Tüfteln und Kompromisse schließen
Bei den Entdeckungstouren durch Franken konnte damals freilich noch keiner erahnen, dass sich Dukat die Wahrzeichen eines Tages nach Hause holen würde. Wobei der Dom ihn diesmal mitunter an Grenzen kommen ließ: so viele Details! Tüfteln. Kompromisse schließen. Immer wieder das Überprüfen: Passen die Proportionen noch? Und wie bekommt man beispielsweise den gotischen Stil hin, wenn Lego dafür gar nicht gemacht ist? Weshalb nicht selten neben der drei mal drei Meter großen Platte auch die Frage im Gästezimmer stand, warum es ausgerechnet der viertgrößte romanische Dom in Deutschland sein musste. Am Ende aber war der kreative Kopf doch immer wieder selbst überrascht, "dass ich das so hinbekomme".
Ob Altäre, Figuren, das angrenzende Burkardushaus, die Darstellung von Adam und Eva – es ging irgendwie. Selbst die Bäume im Innenhof durften auf keinen Fall fehlen. 1800 Stunden dauerte der Lego-Dombau, sechs Monate lang jeden Tag zehn Stunden. "Ich kann dann einfach nicht mehr aufhören", sagt der Erbauer. Selbst der Sonntag war kein Ruhetag. Aber es ging ja um den Dom, weshalb "der liebe Gott sicher ein Auge zugedrückt hat".

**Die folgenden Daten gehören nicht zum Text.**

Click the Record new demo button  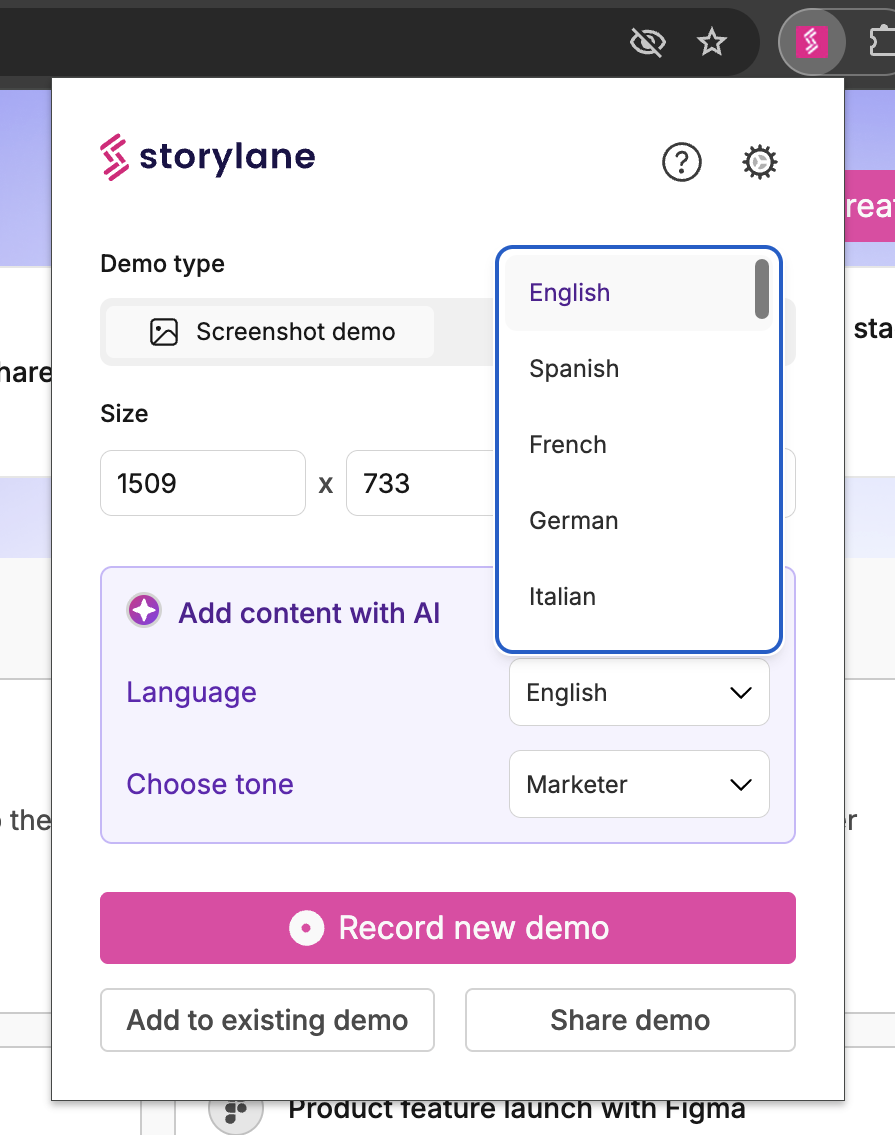click(x=448, y=928)
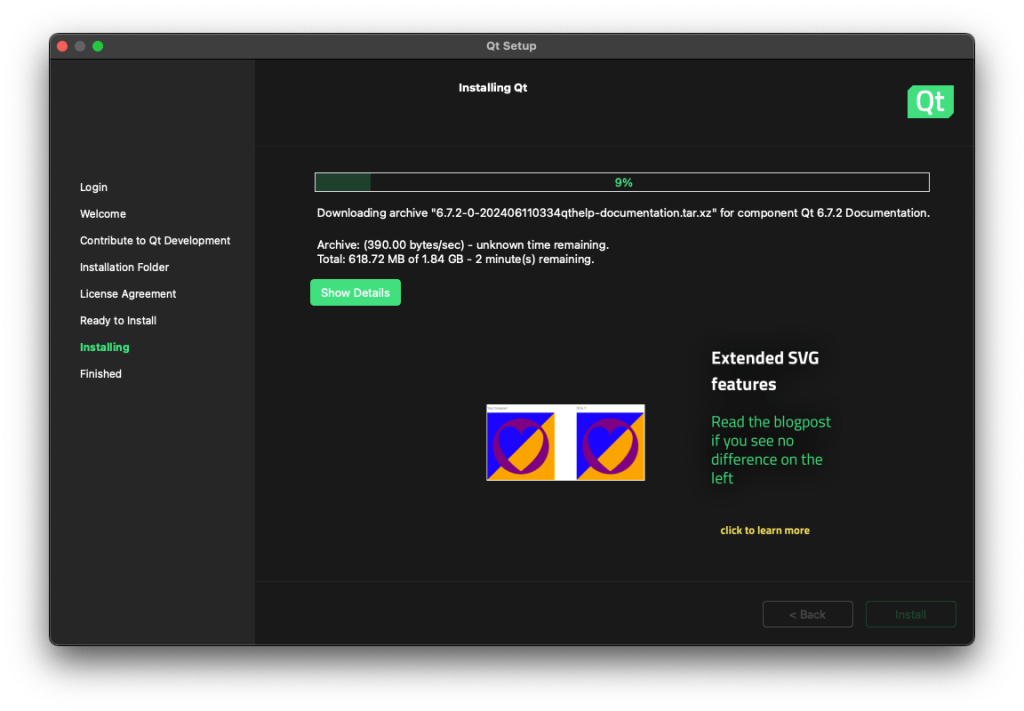Click the disabled Install button
The image size is (1024, 711).
(x=910, y=614)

Um Weihnachten herum war das Werk vollbracht. Und Gertrud Dukat hatte ihren Mann pünktlich zum Fest zurück. Der war mit sich zufrieden: "Zu 90 Prozent getroffen" habe er das über 100 Meter lange Original, so seine Schätzung. Und bitte: Wer kann schon von sich behaupten, einen eigenen Dom im Gästezimmer zu haben. Hier und da lässt sich sogar ein Dach öffnen oder ein Bauteil – wie etwa die Krypta – herausziehen.
Zur endgültigen Zufriedenheit fehlt letztlich nur eines: die Präsentation des Lego-Doms im Original. Reinhold Dukat hat schon einen passenden Ort dafür ins Auge gefasst: das Dommuseum. Bleibende Eindrücke sind garantiert – allein das letzte Abendmahl mit Lego-Männchen vergisst man mit Sicherheit nicht wieder.
Aber schade um die Residenz! Der gute Mann braucht nen Sponsor!